Dataset entries

====

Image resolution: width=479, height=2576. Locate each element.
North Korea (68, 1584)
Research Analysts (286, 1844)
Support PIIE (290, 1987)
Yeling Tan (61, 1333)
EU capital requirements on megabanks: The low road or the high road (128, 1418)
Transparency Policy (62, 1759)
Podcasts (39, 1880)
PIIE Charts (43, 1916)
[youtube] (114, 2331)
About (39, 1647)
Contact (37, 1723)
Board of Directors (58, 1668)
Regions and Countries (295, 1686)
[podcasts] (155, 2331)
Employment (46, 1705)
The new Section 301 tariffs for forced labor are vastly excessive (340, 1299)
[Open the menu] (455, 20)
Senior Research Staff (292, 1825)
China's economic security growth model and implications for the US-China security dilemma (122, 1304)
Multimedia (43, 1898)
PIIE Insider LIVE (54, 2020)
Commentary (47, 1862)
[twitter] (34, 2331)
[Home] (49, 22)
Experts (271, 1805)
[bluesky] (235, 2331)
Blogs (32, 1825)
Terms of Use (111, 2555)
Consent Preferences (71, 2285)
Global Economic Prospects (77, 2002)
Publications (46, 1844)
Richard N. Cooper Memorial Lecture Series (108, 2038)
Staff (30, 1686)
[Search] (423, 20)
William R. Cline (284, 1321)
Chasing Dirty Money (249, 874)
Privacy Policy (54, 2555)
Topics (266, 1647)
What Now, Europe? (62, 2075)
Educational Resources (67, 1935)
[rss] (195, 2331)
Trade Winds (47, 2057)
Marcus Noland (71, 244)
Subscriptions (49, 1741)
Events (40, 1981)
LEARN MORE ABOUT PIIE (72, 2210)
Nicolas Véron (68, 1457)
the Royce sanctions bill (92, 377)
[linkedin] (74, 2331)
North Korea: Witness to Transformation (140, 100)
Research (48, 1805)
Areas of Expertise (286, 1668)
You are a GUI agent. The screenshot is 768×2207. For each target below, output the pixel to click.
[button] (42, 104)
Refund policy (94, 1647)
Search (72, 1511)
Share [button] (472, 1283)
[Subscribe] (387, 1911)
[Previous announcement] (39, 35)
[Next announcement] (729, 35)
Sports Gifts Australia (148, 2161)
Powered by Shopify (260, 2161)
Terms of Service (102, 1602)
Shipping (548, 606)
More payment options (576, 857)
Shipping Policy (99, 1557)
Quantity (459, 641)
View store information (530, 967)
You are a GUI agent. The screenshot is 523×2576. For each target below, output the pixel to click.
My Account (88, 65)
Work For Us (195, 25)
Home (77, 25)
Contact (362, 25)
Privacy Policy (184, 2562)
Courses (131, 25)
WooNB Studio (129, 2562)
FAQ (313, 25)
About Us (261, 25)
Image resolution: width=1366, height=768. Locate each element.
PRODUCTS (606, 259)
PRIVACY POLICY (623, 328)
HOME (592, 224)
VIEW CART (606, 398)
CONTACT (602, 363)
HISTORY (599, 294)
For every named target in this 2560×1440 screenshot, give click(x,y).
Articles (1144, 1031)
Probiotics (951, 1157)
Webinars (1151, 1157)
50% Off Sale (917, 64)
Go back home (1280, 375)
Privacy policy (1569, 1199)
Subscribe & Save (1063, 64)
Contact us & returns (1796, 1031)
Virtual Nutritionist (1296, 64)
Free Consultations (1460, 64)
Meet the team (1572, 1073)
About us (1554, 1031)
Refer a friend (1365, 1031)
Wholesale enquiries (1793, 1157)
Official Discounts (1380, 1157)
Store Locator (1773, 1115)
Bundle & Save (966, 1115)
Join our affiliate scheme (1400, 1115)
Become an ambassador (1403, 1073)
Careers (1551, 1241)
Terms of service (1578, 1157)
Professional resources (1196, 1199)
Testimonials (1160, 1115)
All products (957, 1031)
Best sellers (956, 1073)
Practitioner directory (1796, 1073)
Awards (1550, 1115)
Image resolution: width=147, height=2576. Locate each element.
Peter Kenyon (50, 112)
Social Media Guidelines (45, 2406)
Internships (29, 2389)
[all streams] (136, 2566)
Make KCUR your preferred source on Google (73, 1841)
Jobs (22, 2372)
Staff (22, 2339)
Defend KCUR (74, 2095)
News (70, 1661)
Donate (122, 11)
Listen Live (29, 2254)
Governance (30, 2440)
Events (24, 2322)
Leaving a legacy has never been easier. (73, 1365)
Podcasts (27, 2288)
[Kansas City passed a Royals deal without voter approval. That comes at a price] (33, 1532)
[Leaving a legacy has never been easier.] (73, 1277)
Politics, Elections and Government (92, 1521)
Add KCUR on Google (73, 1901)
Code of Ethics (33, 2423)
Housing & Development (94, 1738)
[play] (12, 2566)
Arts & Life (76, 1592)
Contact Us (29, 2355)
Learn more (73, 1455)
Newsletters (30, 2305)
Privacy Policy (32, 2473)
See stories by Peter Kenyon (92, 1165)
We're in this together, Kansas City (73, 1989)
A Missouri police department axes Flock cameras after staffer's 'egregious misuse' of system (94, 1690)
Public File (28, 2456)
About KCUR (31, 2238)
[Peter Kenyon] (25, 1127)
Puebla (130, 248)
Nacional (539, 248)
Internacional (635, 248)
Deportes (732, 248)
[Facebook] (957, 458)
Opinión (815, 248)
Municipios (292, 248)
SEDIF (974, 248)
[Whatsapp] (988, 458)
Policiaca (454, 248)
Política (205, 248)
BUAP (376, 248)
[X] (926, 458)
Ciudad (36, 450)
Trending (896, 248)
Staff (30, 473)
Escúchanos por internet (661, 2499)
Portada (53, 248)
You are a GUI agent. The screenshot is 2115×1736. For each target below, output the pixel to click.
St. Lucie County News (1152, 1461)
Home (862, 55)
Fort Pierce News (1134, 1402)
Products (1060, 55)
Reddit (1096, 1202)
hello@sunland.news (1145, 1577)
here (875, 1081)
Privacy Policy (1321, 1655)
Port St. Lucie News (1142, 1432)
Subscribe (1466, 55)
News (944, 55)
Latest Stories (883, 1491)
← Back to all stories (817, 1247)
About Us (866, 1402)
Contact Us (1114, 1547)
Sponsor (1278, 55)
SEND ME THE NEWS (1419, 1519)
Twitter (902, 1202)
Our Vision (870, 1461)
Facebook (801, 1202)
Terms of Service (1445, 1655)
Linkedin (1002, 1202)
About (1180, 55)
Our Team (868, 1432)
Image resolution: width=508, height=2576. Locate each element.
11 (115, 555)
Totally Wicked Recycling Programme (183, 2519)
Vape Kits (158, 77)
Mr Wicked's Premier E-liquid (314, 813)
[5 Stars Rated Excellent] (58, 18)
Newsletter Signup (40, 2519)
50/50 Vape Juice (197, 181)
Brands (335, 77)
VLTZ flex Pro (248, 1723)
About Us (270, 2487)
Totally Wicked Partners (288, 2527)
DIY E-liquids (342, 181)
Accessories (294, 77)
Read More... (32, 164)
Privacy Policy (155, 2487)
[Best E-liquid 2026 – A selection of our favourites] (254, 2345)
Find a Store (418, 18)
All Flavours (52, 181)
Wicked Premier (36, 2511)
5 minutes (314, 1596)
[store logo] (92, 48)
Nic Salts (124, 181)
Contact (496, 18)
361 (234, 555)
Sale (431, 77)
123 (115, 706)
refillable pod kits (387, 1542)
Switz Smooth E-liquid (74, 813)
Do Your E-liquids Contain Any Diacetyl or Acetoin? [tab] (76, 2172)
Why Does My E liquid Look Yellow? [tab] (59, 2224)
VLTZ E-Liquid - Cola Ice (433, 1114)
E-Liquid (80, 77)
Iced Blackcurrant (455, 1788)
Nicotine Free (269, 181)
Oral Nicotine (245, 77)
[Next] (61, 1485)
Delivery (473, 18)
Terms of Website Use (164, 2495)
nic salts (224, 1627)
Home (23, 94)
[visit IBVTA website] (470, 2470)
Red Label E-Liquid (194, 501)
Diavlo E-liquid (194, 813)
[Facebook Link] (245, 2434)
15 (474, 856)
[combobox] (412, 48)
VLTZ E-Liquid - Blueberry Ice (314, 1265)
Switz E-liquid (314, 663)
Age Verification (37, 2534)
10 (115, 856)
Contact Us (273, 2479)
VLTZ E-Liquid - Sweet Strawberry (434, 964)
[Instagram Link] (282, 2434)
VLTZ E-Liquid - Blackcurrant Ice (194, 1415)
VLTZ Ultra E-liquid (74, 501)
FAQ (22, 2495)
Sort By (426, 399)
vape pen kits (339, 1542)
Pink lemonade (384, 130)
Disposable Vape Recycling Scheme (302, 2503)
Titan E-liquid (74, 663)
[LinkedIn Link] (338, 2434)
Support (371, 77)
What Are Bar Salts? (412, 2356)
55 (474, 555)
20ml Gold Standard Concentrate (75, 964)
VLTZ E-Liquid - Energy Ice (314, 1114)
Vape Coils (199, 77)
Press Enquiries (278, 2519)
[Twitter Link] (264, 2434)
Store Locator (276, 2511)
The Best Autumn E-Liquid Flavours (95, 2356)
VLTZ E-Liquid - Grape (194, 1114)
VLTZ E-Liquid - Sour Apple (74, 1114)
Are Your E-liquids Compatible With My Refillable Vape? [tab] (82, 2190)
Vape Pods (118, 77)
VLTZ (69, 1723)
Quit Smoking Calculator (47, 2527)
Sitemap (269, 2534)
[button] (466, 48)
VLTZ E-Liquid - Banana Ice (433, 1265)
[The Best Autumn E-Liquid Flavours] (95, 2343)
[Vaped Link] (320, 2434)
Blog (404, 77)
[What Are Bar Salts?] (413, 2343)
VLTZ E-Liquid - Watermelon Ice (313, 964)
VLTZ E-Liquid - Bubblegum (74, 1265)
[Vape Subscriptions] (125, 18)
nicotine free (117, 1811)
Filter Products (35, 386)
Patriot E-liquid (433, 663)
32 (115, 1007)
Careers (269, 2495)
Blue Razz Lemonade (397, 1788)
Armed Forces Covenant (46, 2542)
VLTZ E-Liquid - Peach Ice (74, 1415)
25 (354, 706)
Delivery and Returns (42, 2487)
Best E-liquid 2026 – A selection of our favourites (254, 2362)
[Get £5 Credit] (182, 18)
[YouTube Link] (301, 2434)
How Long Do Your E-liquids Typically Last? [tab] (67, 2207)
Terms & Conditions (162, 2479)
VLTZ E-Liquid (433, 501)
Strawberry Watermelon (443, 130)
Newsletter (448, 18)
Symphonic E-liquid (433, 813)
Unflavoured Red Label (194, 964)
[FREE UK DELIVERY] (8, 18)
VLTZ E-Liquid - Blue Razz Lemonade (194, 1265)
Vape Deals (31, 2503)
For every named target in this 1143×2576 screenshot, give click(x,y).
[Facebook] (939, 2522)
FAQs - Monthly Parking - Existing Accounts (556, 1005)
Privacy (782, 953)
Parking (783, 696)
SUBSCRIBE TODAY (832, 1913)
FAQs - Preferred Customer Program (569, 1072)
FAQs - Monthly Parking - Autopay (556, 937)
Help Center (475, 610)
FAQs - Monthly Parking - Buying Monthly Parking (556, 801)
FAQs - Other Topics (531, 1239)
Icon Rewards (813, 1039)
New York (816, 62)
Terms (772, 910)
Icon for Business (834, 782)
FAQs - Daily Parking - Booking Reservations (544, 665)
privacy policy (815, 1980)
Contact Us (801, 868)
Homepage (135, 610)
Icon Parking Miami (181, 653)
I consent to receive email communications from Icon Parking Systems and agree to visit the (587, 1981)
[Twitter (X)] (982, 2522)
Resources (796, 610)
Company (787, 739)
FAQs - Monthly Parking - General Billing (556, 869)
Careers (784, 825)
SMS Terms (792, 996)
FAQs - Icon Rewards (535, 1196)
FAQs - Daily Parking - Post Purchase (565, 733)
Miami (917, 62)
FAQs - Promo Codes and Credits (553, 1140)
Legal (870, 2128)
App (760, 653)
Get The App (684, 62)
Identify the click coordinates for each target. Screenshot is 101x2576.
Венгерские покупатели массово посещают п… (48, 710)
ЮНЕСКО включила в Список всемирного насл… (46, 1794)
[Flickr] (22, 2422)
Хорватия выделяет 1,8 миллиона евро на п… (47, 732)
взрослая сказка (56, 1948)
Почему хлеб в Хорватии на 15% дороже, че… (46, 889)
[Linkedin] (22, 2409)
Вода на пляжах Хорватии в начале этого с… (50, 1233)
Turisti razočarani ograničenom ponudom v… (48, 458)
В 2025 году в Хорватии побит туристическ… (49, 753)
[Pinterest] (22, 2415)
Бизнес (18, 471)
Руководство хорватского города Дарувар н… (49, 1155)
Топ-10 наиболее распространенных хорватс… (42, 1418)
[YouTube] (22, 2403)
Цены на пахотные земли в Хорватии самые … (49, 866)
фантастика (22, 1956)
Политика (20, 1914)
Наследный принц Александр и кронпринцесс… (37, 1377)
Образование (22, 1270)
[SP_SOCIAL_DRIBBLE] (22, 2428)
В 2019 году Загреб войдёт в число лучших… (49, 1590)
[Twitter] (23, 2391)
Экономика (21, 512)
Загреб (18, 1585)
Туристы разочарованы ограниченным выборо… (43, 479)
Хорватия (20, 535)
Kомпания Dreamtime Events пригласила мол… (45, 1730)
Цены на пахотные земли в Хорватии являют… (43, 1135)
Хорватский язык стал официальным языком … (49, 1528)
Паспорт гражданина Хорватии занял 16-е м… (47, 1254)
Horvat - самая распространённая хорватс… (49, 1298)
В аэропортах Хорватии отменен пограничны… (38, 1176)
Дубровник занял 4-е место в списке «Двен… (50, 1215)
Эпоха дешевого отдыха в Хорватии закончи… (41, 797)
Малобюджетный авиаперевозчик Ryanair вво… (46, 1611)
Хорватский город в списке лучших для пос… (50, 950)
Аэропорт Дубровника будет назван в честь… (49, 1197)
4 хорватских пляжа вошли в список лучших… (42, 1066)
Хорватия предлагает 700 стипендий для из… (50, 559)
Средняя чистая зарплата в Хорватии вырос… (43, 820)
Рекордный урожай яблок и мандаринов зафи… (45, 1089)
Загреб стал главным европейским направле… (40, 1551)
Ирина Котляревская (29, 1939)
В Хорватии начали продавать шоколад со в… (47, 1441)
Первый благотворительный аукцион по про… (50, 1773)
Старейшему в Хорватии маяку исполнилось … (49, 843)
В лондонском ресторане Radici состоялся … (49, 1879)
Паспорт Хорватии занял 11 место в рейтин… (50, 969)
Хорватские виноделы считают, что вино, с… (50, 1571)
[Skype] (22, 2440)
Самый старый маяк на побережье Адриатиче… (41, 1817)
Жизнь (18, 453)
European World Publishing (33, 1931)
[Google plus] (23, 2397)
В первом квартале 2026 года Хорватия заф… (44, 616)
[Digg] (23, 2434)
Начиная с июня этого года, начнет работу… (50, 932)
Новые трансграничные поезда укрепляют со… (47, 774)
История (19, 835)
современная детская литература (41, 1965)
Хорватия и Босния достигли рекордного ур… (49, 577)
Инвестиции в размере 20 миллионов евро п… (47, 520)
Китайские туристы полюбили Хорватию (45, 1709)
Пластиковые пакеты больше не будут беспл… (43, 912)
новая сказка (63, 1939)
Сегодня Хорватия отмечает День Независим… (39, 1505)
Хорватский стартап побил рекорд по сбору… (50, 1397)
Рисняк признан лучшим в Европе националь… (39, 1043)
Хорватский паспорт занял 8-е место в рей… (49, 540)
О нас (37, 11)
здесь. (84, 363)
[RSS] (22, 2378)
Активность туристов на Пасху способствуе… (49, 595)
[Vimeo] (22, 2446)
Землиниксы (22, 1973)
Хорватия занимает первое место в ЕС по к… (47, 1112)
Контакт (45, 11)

====

## What the exercise asks:
Using the entries above, repeat only the lines from the one containing "William R. Cline (284, 1321)" through the one containing "Nicolas Véron (68, 1457)", end lines included.

## Your response:
William R. Cline (284, 1321)
Chasing Dirty Money (249, 874)
Privacy Policy (54, 2555)
Topics (266, 1647)
What Now, Europe? (62, 2075)
Educational Resources (67, 1935)
[rss] (195, 2331)
Trade Winds (47, 2057)
Marcus Noland (71, 244)
Subscriptions (49, 1741)
Events (40, 1981)
LEARN MORE ABOUT PIIE (72, 2210)
Nicolas Véron (68, 1457)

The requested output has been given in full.